Selon lui, l’éducation aux médias doit aussi être réalisée en primaire. Le traitement d’un sujet politique peut alors produire son effet aux élèves afin que «  le néolibéralisme leur saute en plein visage » (p. 216).

Dans cet ouvrage grouillant de lieux communs (par exemple remplacer le mot faute par erreur) qui ne nécessitent pas tant de discours, on notera un certain manque de rigueur, des affirmations parfois lapidaires sans être toujours exactes : « les cours traditionnels et forcément ennuyeux » (p. 155) ; « l’écorce du saule blanc contient un produit qui rentre dans la composition de l’aspirine » et sert donc d’argumentaire dans un débat pour la coupe des arbres (p. 169). Mais l’aspirine est utilisée industriellement sans utiliser l’écorce de saule 1. Les références informatives (les associations Acrimed, Greenpeace, ou le journaliste du Monde Stéphane Foucart) recommandées par Gérard de Vecchi sont bien loin de faire l’unanimité.
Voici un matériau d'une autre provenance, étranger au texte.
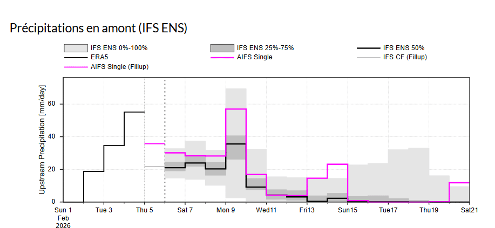Click the ERA5 legend label
Viewport: 495px width, 228px height.
click(99, 57)
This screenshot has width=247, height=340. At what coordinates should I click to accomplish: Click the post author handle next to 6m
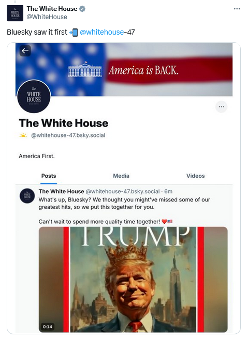pyautogui.click(x=123, y=192)
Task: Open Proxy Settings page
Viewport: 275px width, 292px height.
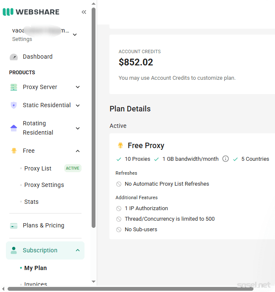Action: click(x=44, y=185)
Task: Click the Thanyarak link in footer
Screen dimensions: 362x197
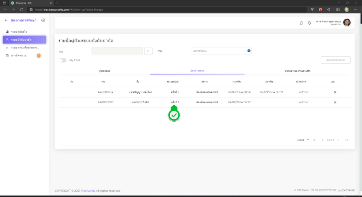Action: [88, 191]
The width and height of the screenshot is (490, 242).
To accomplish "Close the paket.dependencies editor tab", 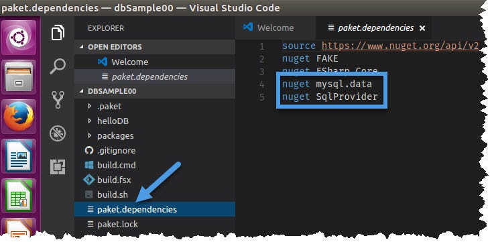I will (422, 28).
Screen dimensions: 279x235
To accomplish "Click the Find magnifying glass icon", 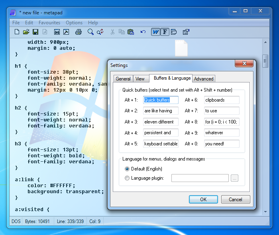I will [91, 32].
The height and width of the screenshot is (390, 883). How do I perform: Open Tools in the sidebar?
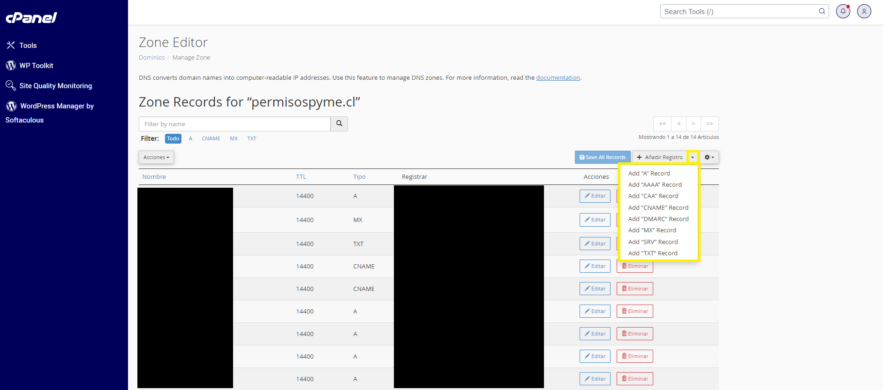click(x=28, y=46)
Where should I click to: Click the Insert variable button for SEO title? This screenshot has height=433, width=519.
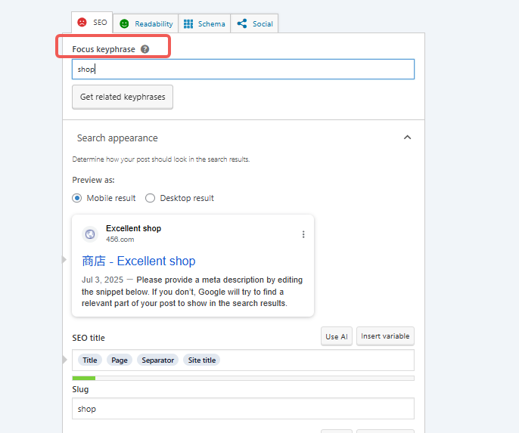(385, 336)
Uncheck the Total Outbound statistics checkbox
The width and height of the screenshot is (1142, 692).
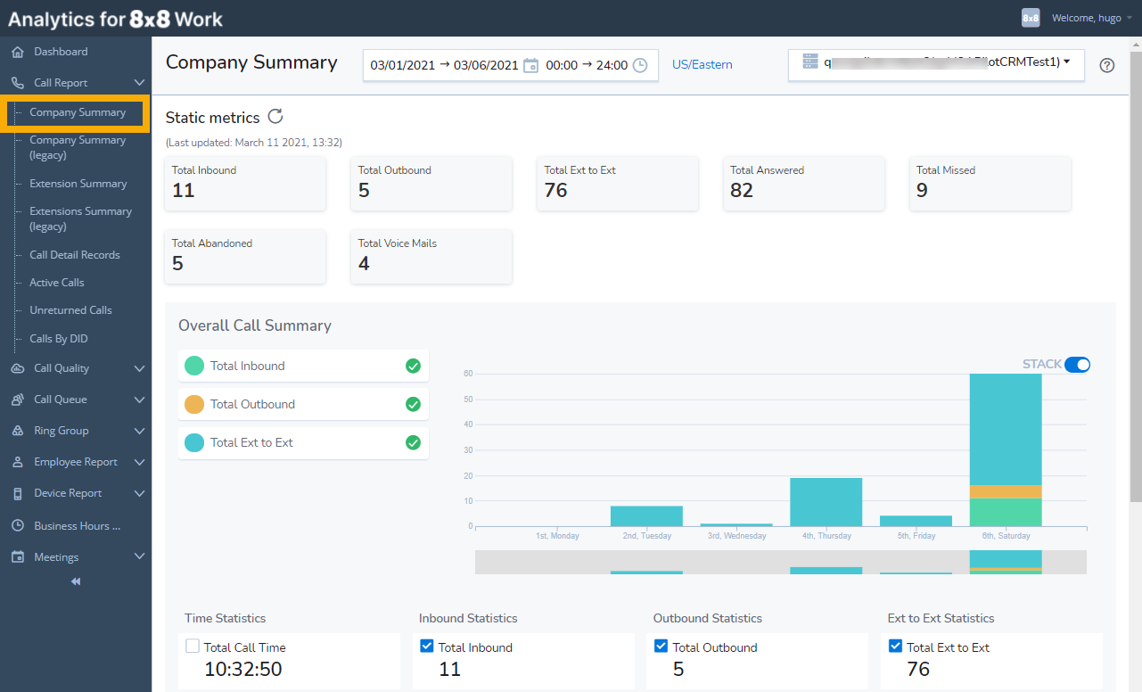pos(661,645)
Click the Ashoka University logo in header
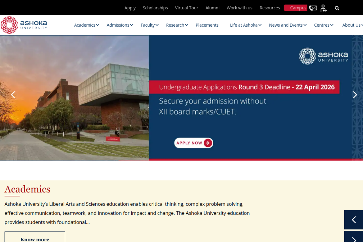 (24, 25)
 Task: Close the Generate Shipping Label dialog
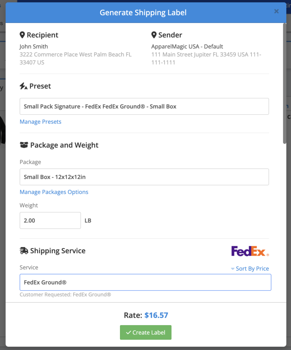click(x=276, y=12)
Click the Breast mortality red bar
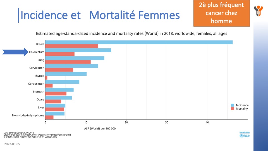This screenshot has height=151, width=268. (x=71, y=46)
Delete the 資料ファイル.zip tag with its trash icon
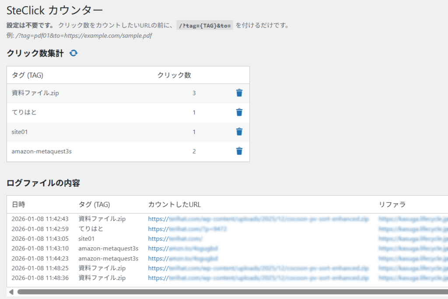The height and width of the screenshot is (299, 448). click(239, 93)
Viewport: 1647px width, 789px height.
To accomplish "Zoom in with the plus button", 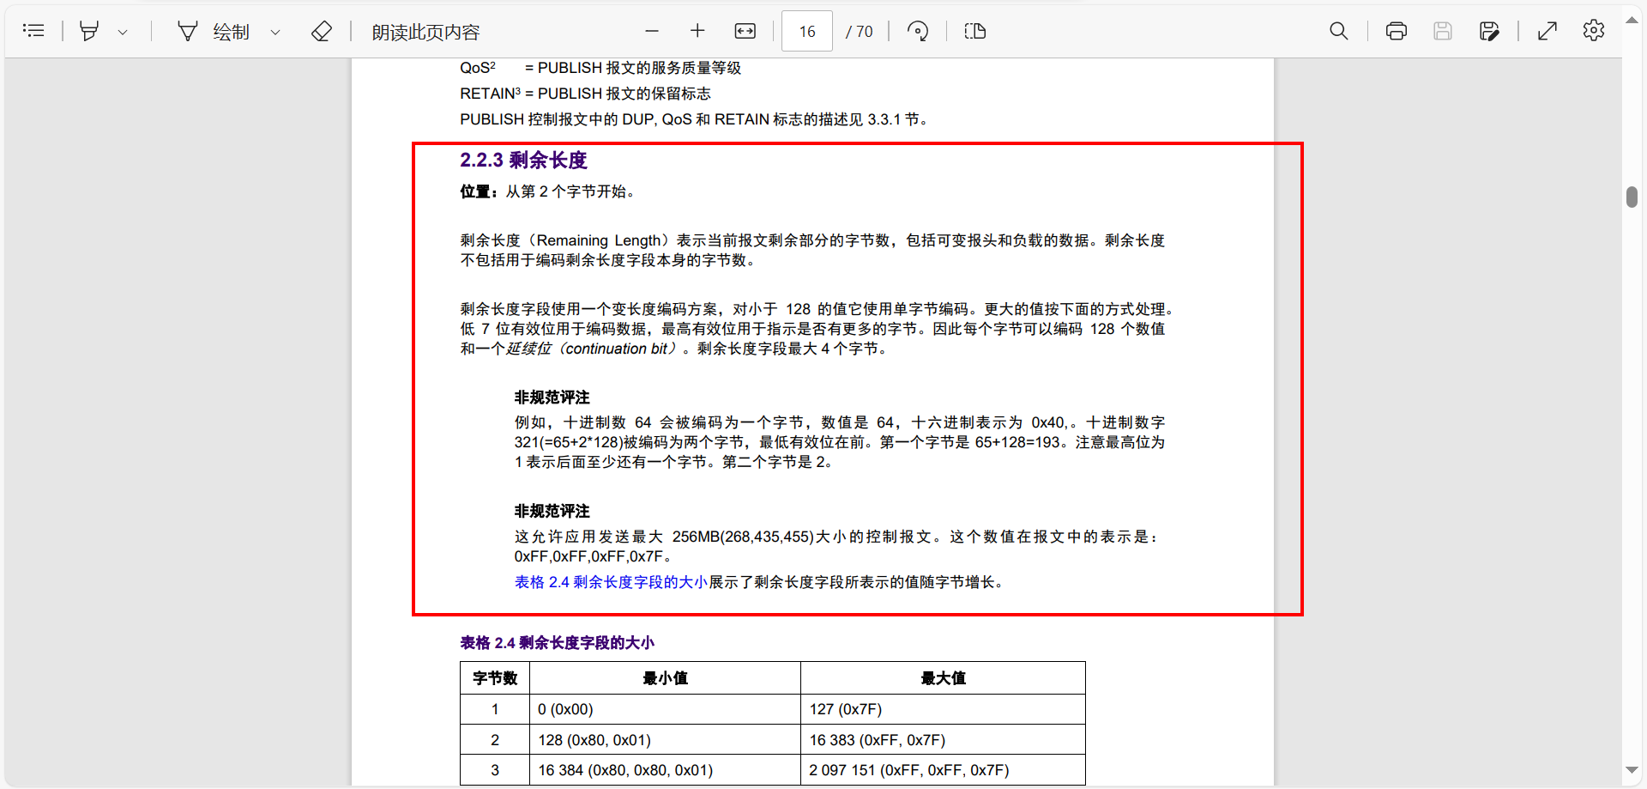I will coord(697,31).
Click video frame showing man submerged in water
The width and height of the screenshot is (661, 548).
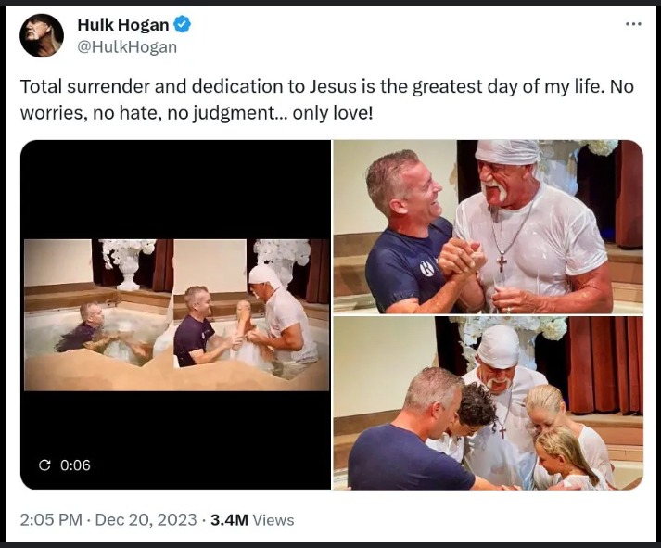tap(98, 315)
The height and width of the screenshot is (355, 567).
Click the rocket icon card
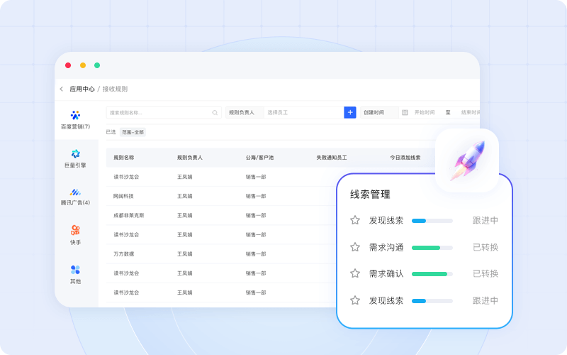coord(466,160)
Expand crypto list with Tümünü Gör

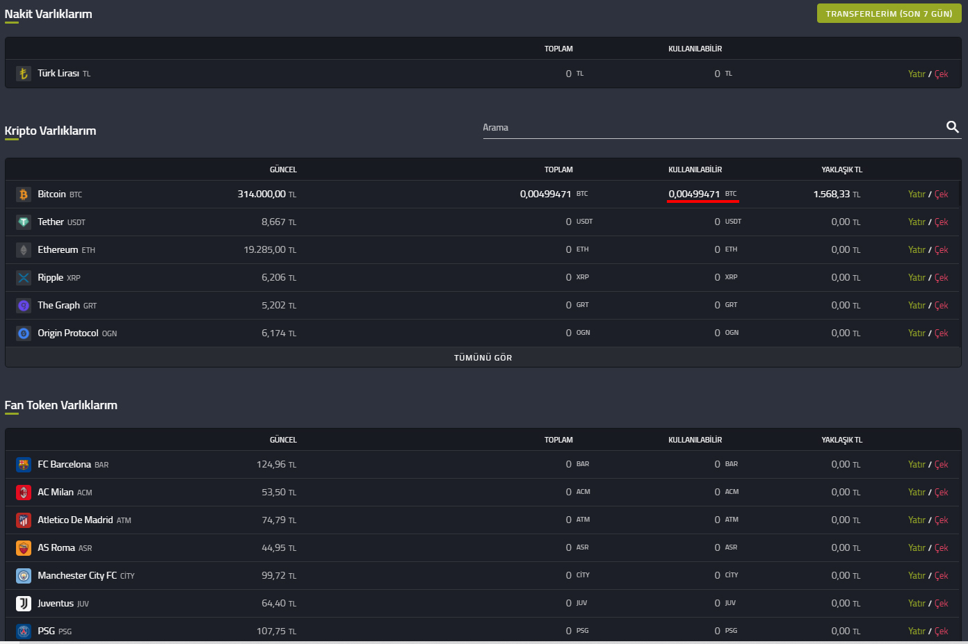483,358
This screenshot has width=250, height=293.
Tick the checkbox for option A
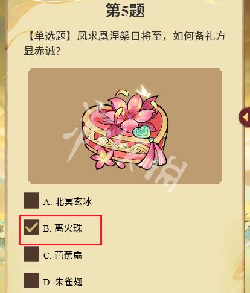pyautogui.click(x=31, y=201)
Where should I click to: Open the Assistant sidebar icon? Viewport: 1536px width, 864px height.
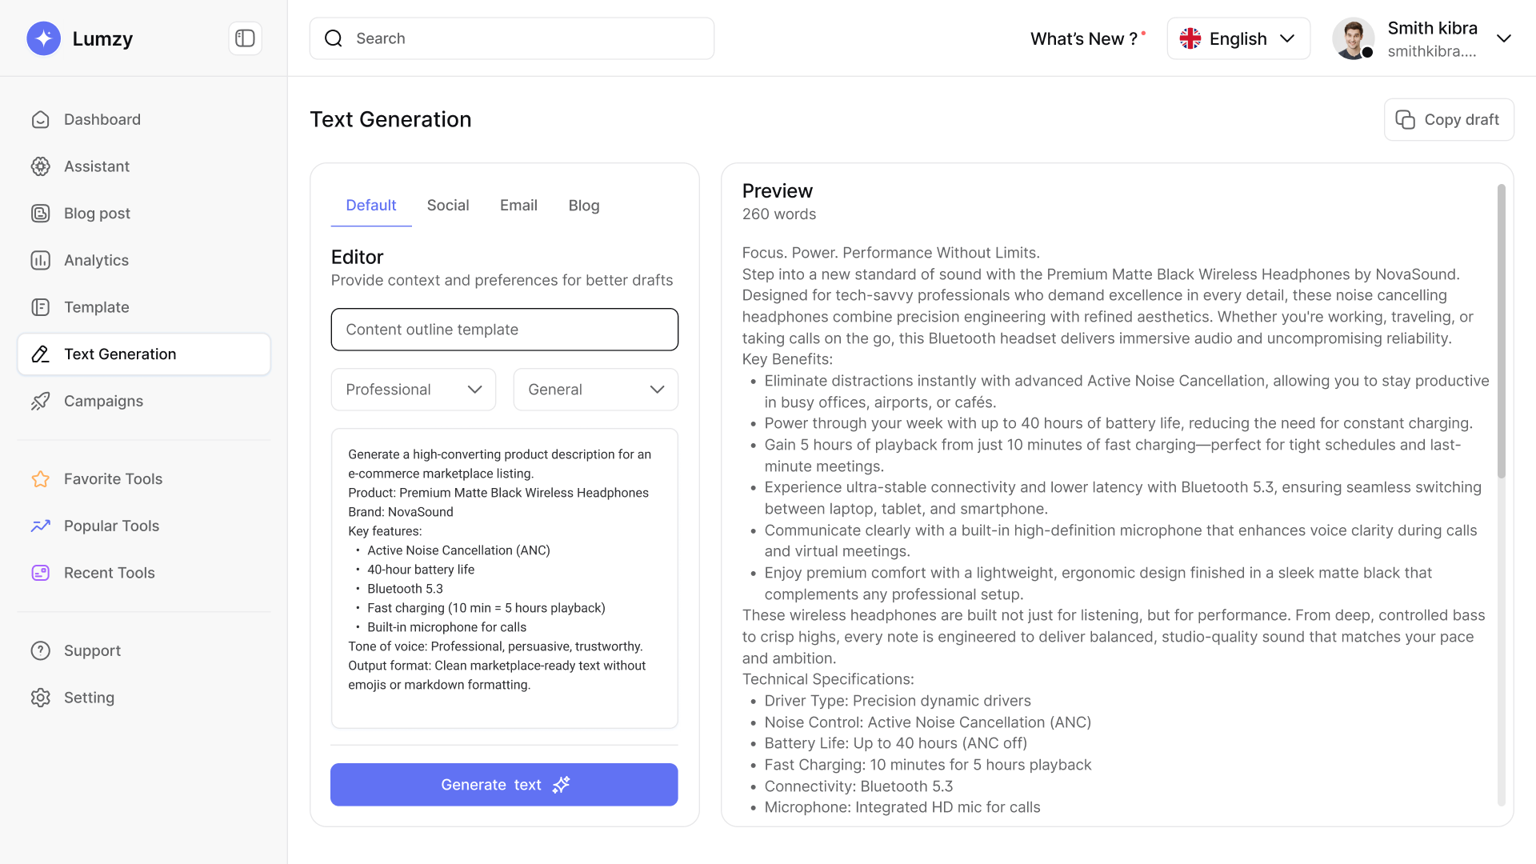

Il pourrait par ailleurs se montrer plus prudent sur les débats autour de l’islam, de l’affaire Charlie Hebdo avec les jeunes enfants, d’autant qu’il ne donne pas d’informations véritablement vérifiées concernant l’utilité de ces débats sur ces jeunes âmes. Une seule page (p. 68) est consacrée aux dangers de ces pratiques : formuler des critiques exige un minimum de connaissances, les élèves réagissent plus à la personne qu’au contenu… mais ces écueils sont rapidement balayés par l’auteur car pour lui, développer l’esprit critique est aussi fondamental qu’apprendre à lire, écrire, ou compter.

À lire avec beaucoup d’esprit critique, afin d’éviter de devenir trop facilement les moutons des pâtres.

1 Plus précisément, l’extrait du saule est une molécule (acide salicylique) à laquelle il manque un morceau pour que ce soit de l’aspirine, qui est synthétique depuis toujours (première synthèse vraiment réussie en 1897).